Mar. 15, 2006—A group of European computer researchers at Vrije University in Amsterdam, the Netherlands, have published a paper they claim shows how RFID tags, including those complyiant with EPCglobal standards, could be used to transmit computer viruses capable of bringing down and compromising entire computer systems.

"Even a tag with just 112 bytes available can create a buffer overflow or an SQL injection attack," says Andrew Tanenbaum, professor of computer science at the university.

RFID software designers have long thought the memory of passive RFID tags too small to pose any likely security threat, the researchers explain, saying their work shows that threats are possible by using tags to exploit long-standing vulnerabilities in the middleware and application software.

However, the group's claims were immediately rejected by some members of the RFID industry, including Kevin Ashton, cofounder and former executive director of MIT's Auto-ID Center and now vice president of marketing for RFID interrogator manufacturer ThingMagic.

"A typical EPC tag has 96 bits of memory with an ID number," Ashton notes. "For any such threat to be credible, there would have to be more memory, a read-write tag and variable-length tag reads.
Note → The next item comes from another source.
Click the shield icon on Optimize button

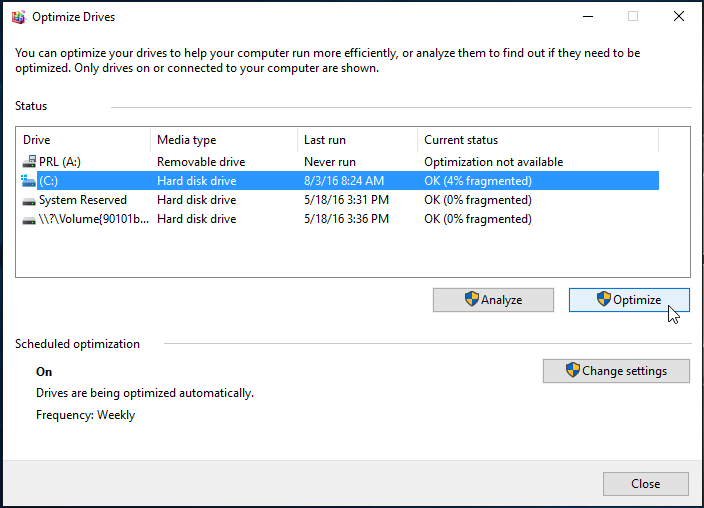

It would also need a reader and a system stupid enough and vulnerable enough to allow executable malicious code."

Sue Hutchinson is the director of product management for EPCglobal US, the U.S. arm of EPCglobal, a GS1-sponsored organization working to commercialize EPC technology and RFID standards. She says the security features built into the latest EPC tag and reader standard, Class 1 Gen 2, make the air interface protocol very different than the tags and readers used in the Dutch study.

Studies such as the one done at Vrije University are important because "they keep us thinking about these things, and it's of critical importance," says Hutchinson, "but it's a grand leap to say that [what was shown in the study] could happen to EPC tags and readers."

"We've been taking a very proactive stance at looking at security in the EPC Gen 2 protocol," she says. To strengthen security, the Gen 2 protocol includes two key safeguards: the ability to lock a tag so that only an authorized interrogator can write any data to it, and the use of RF masking, which adds a random number to a tag's ID and requires the tag and reader to exchange what she likens to a handshake before they can exchange any data. These features "make it much harder to introduce a virus into the system," she says, than using the method in the study.

According to a paper written by the Dutch researchers, the group carried out multiple tests of RFID tags made with Philips UHF I-Code SL1 chips, which, according to the paper, had 896 bits of memory. During the tests, the tags were programmed with a number of viruses and other types of malware developed at the university. The group used its own RFID middleware and a number of commercially available databases in its trials. The tests showed that tags could be employed to instigate a number of malicious attacks on the databases and middleware used in an RFID network, including buffer overflow and SQL injection, and even open a back door to the RFID application server.